┌─ Data to examine

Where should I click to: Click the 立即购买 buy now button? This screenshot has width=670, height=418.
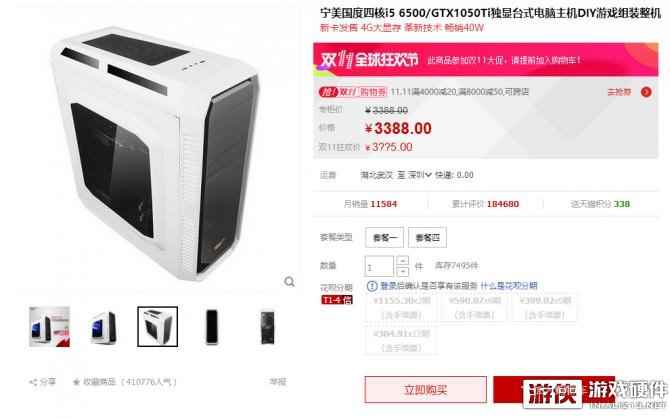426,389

└─
┌─ Data to examine

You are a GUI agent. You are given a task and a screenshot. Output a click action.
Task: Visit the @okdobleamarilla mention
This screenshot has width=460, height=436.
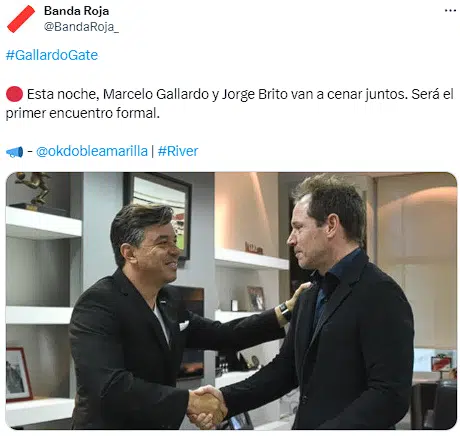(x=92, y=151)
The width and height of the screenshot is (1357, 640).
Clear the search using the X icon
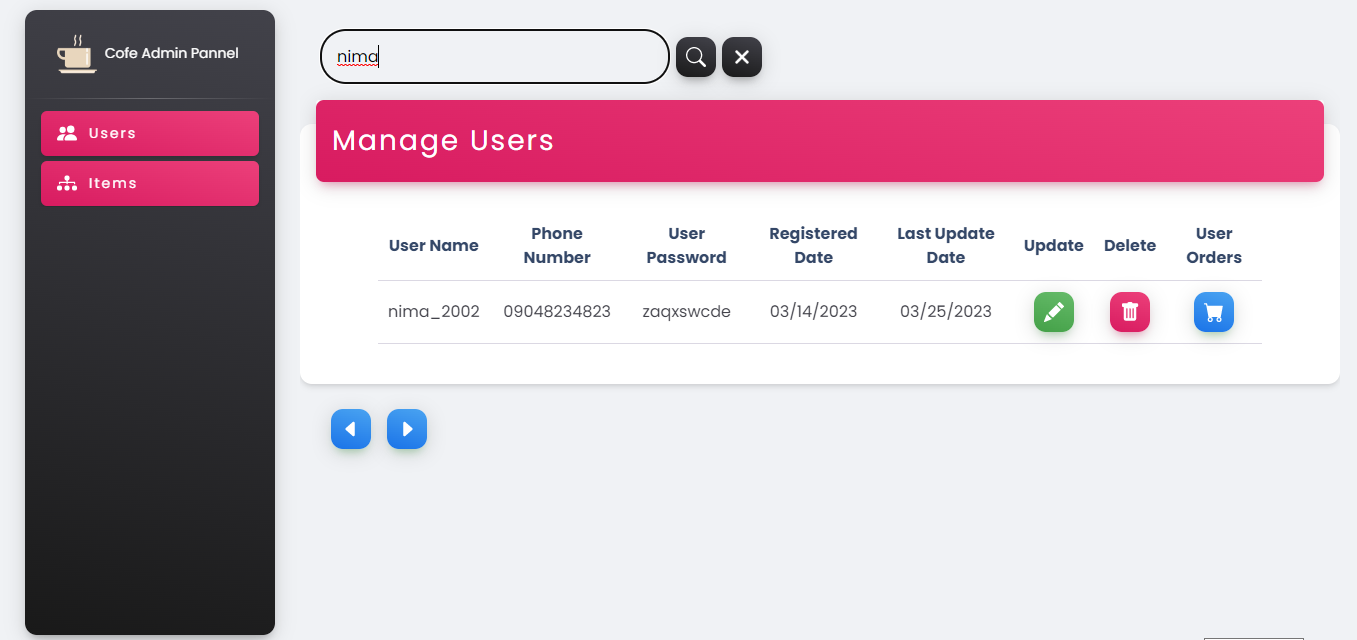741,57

└─
┌─ Data to examine

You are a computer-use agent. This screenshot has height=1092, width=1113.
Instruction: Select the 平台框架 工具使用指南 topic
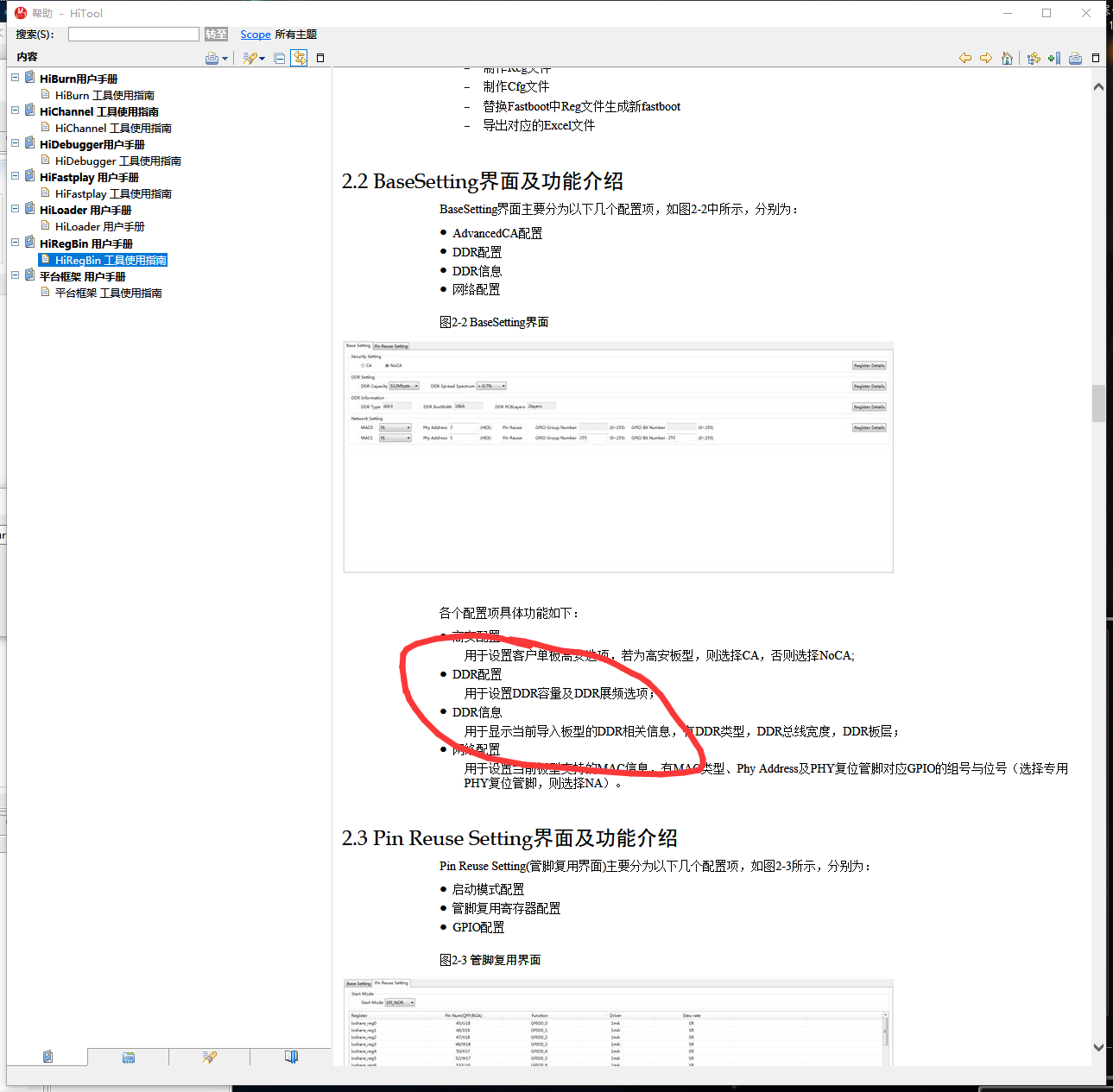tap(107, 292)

└─

- [Instructions for the task]: Gather each line in the data that holds the string "agent".

- [Solution below]:
You are a GUI agent. You are given a task and a screenshot. Output a click action.
You are a computer-use agent. This screenshot has height=1092, width=1113.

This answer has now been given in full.